El dilema era salvar a una niña con riesgo de otro, pero entonces surgió otra opción. La madre, Norma Beatriz Rodríguez estaba embarazada.

"Y pensamos que el cordón umbilical podría utilizarse para el trasplante, pero lamentablemente, no fue suficientemente compatible con la niña".

Fue cuando se comenzó a trabajar con la opción inicial, dada la compatibilidad que tenían ambas pequeñas, y que es muy difícil de lograr incluso entre hermanos. Prácticamente sólo se ve en caso de gemelos idénticos.

En diciembre se tomó la decisión, y en marzo 5 se realizó la operación. María José siempre estuvo consciente de lo que significaba la donación para su hermanita mayor.

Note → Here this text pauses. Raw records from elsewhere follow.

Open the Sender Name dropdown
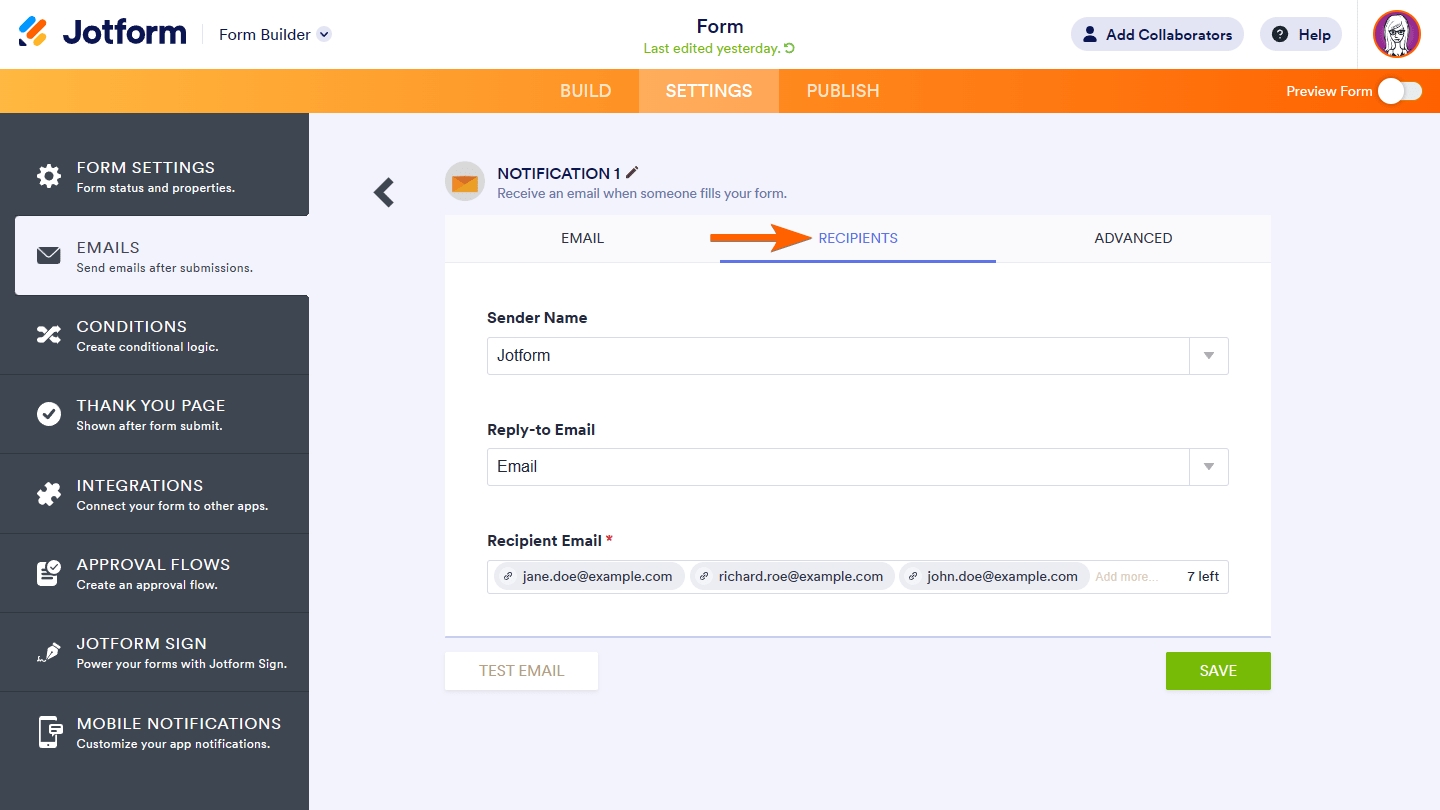Viewport: 1440px width, 810px height. (x=1207, y=356)
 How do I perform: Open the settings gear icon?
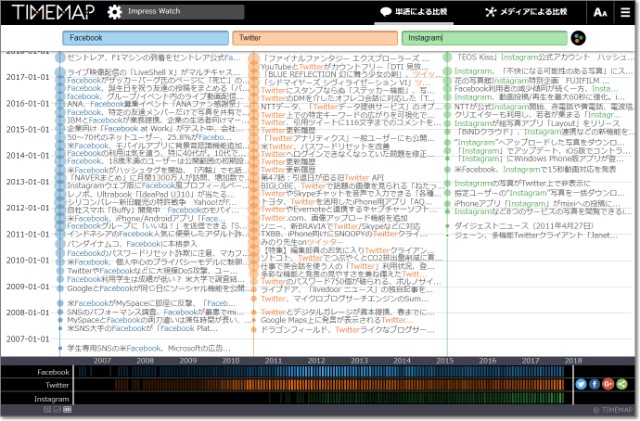(115, 12)
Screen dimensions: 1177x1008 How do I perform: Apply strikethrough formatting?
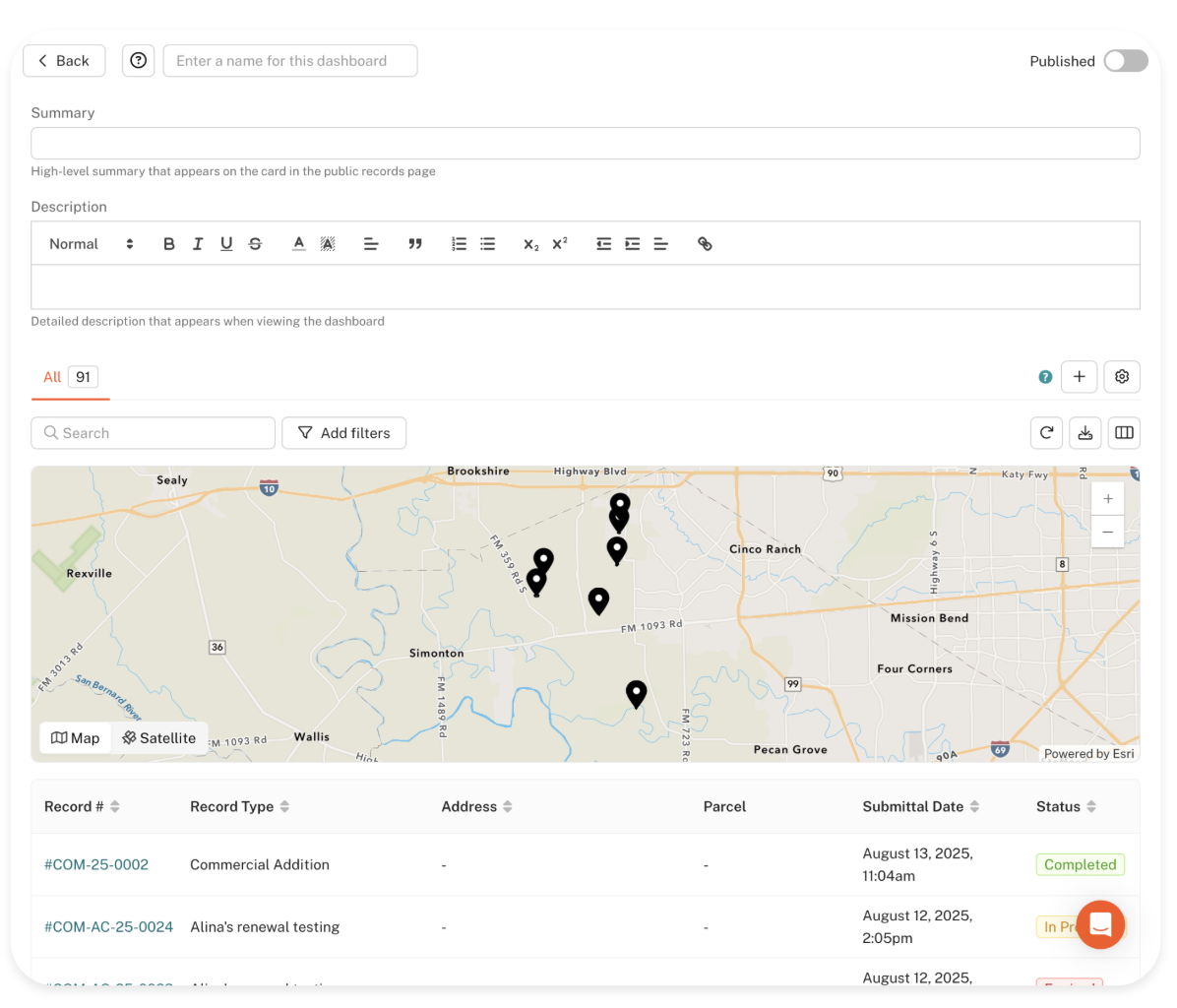tap(255, 244)
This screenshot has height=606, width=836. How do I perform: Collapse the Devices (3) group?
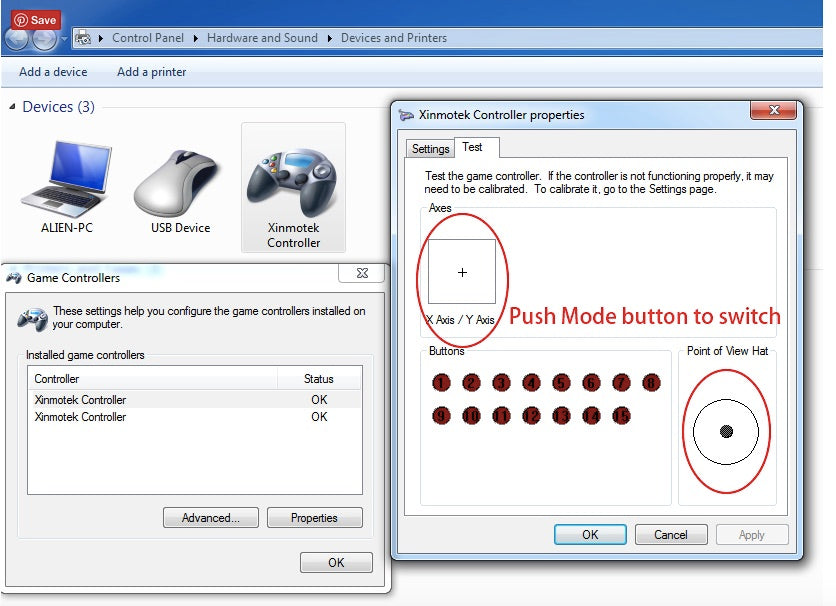tap(12, 107)
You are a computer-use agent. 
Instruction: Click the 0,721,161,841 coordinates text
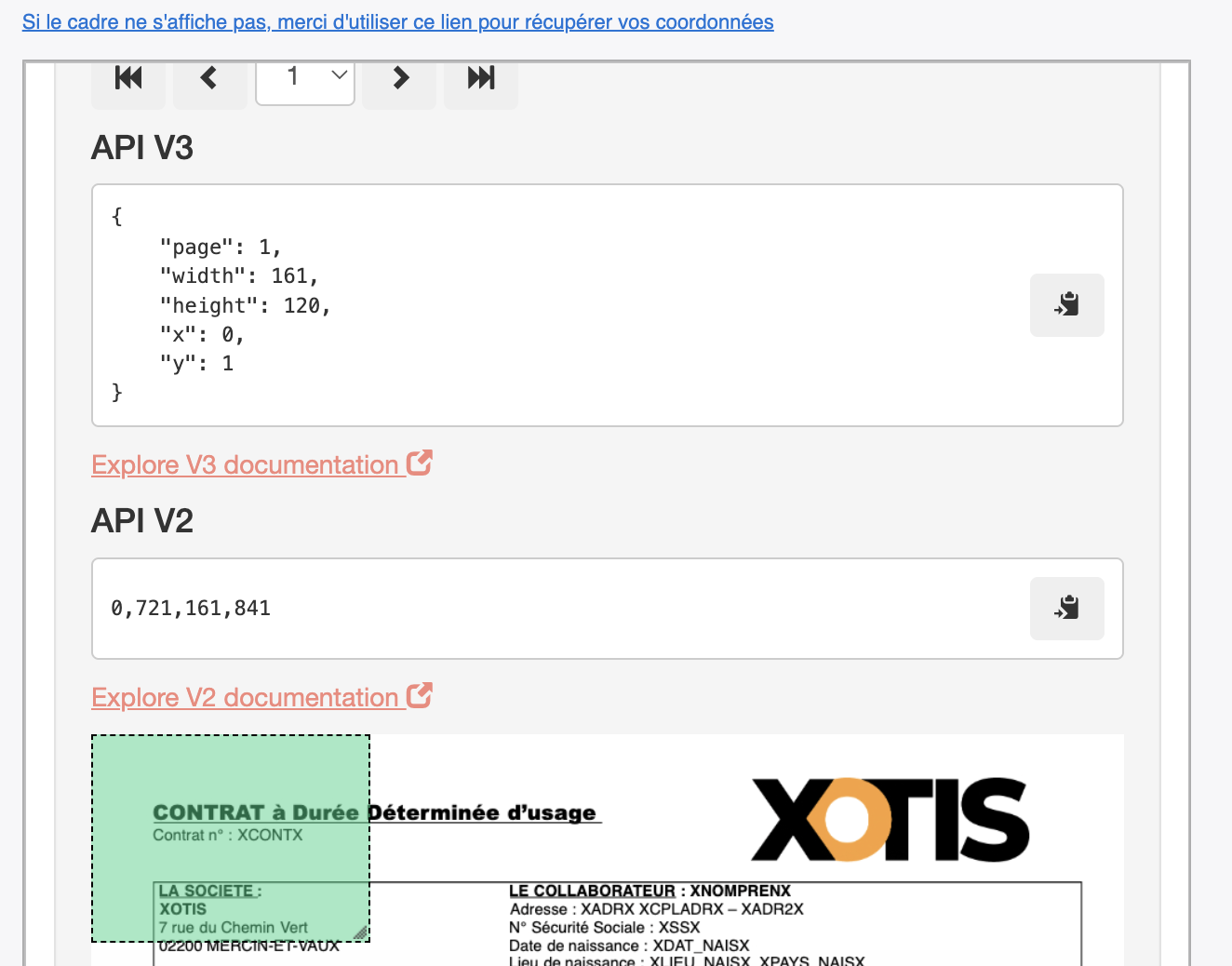click(191, 609)
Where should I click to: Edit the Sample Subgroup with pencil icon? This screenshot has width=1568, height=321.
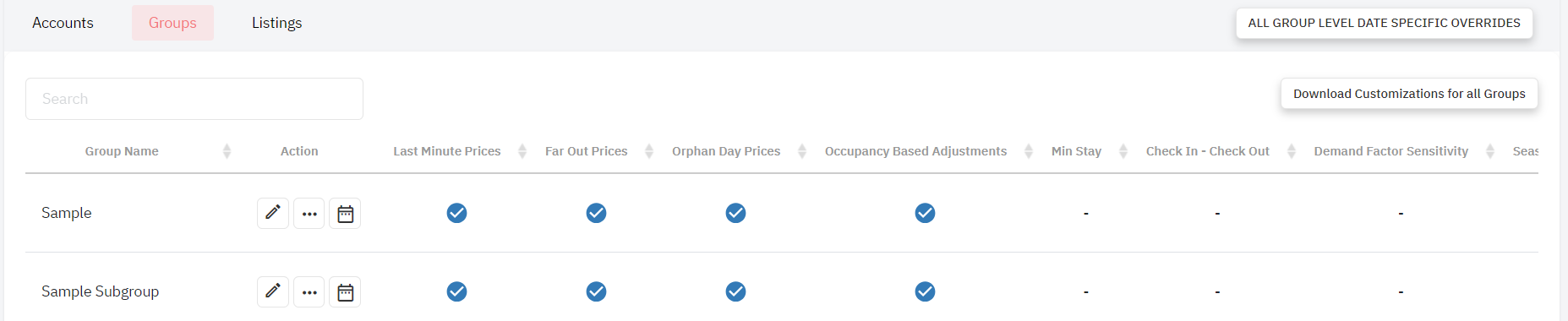point(273,291)
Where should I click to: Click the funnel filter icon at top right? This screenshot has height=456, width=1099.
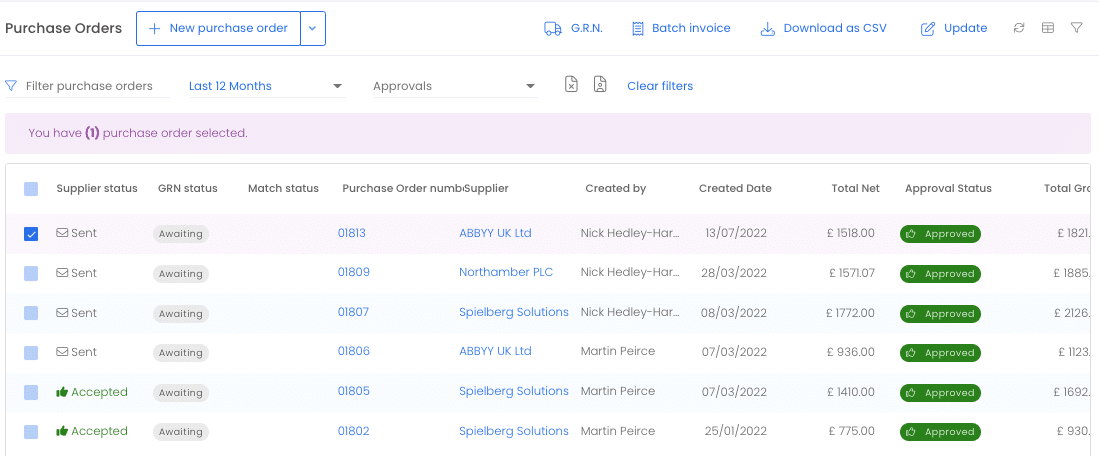[x=1077, y=28]
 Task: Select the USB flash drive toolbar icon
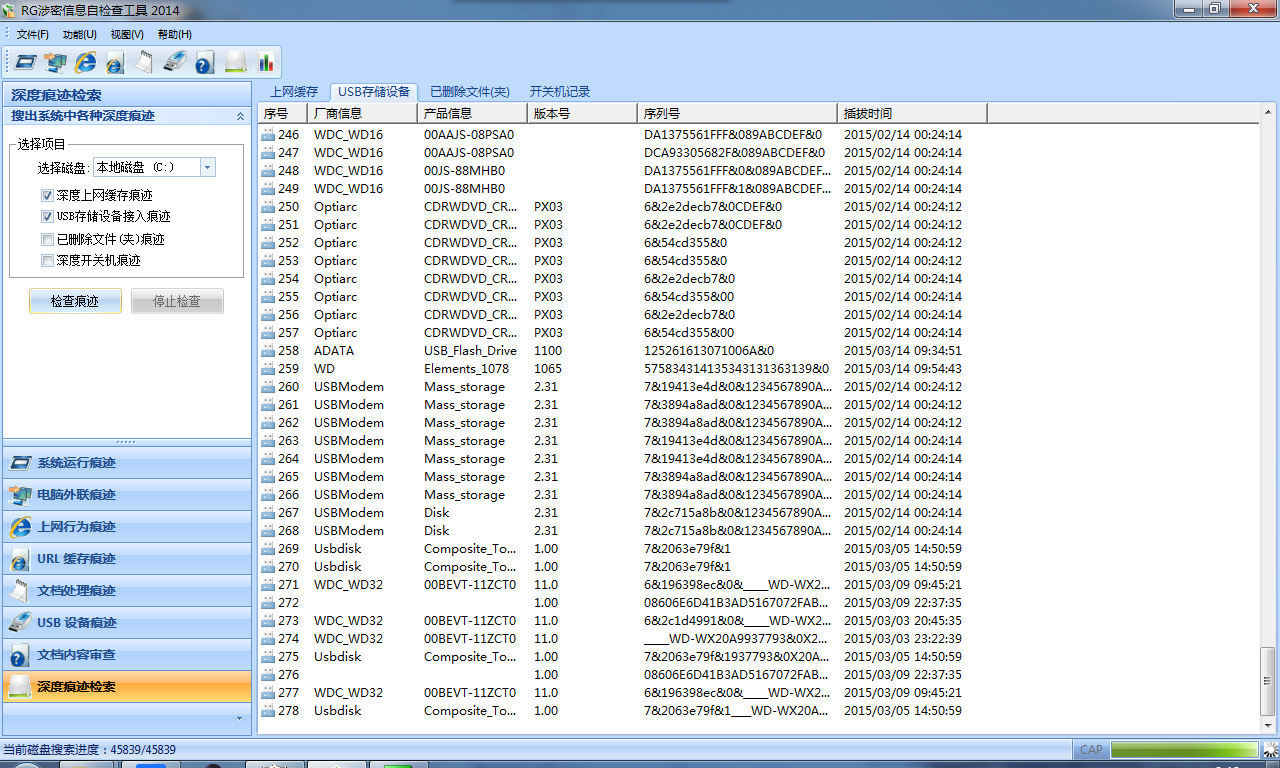174,62
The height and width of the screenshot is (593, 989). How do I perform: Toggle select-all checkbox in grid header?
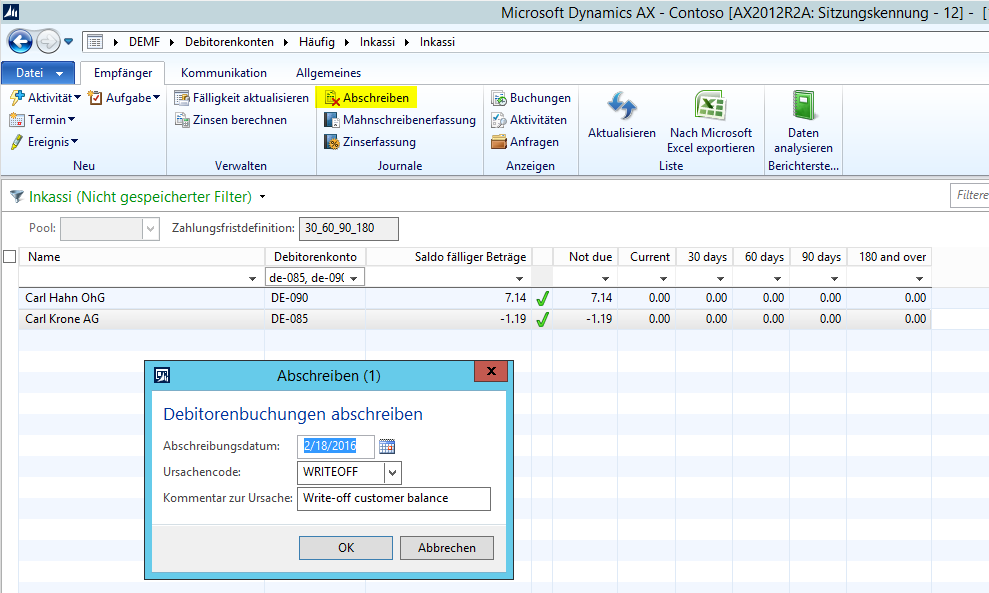(x=10, y=257)
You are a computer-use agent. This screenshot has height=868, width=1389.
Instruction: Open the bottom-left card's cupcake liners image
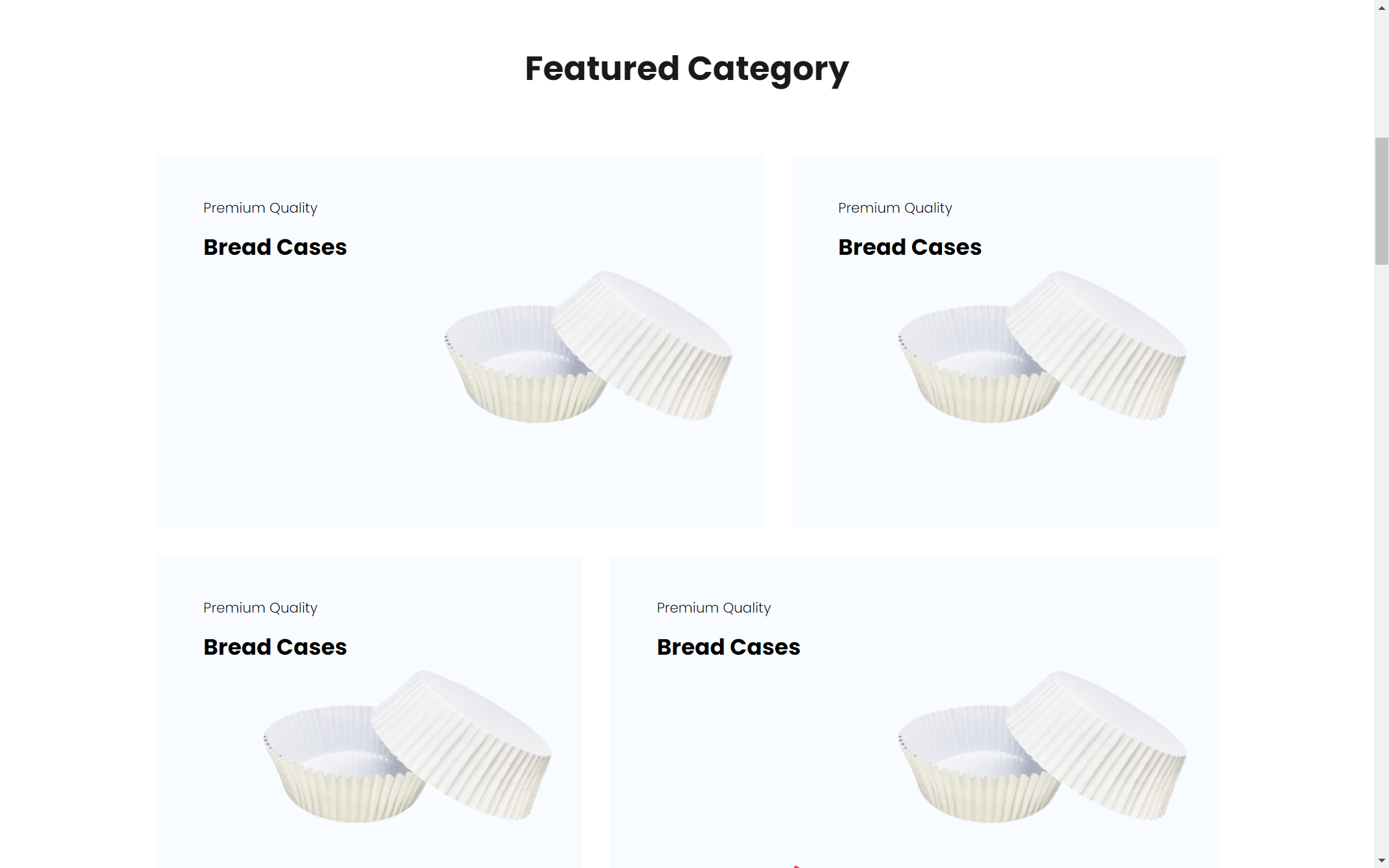pyautogui.click(x=407, y=746)
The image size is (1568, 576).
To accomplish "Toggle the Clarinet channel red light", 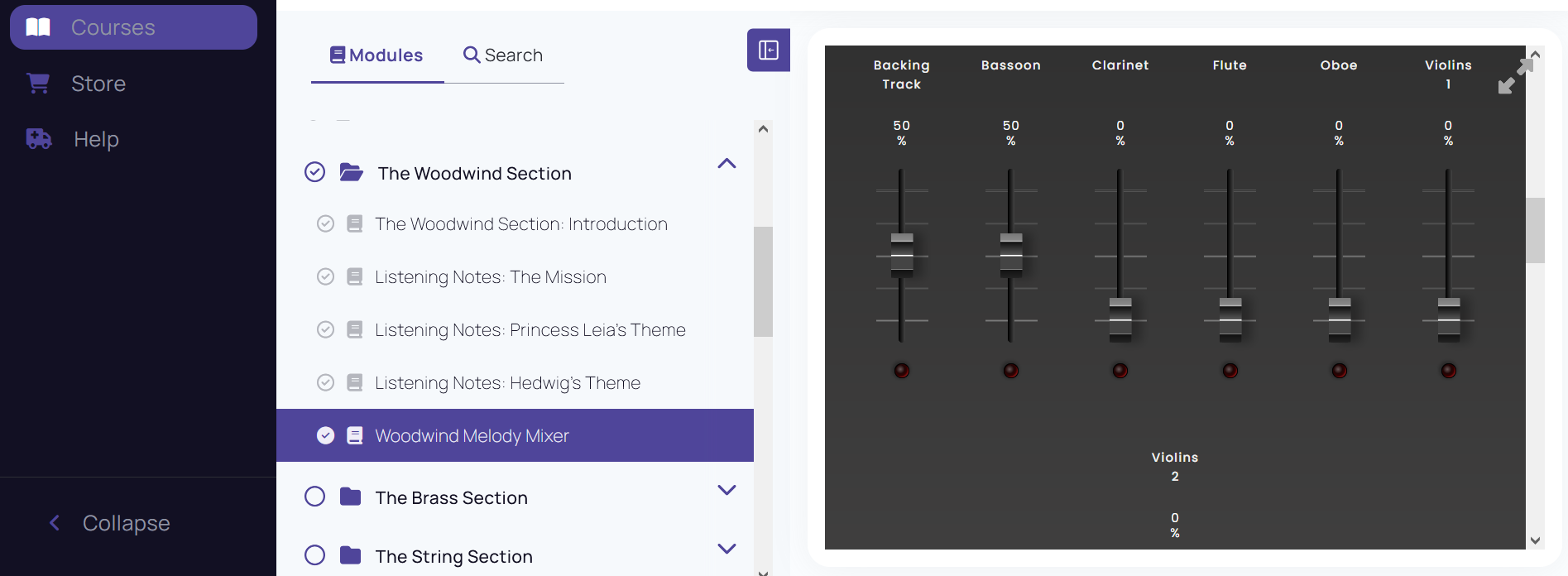I will (1120, 371).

"Es un testimonio de vida, la pequeña siempre supo que de ella dependía la vida de su hermanita, y colaboró enormemente. Pasaba cuatro horas en la máquina, y para una niña de esa edad, soportar tanto tiempo inactiva, es agobiante", explica la química Bertha Montemayor Tamez, quien participó en el proceso.

Las niñas muestran su compatibilidad en todo momento. Siempre, a lo largo de la entrevista, permanecen juntas. Incluso, sin pensarlo, sus manos se entrelazan y en sus miradas es posible descubrir, aunque no descifrar, un código secreto entre ellas.

La operación fue un éxito, y con el paso de las semanas se corroboró, pues la pequeña Tania no ha presentado ningún síntoma de que haya rechazado el trasplante, y se le nota la salud en cada poro de su piel.

Aún sigue bajo tratamiento médico para evitar algún rechazo, pero a estas alturas parece poco posible.

Pero si algo pasara, ahí la hermanita, que aunque callada, se muestra dispuesta a darle otro poquito de vida a su hermana, porque en su plan de vida, está incluido crecer juntas.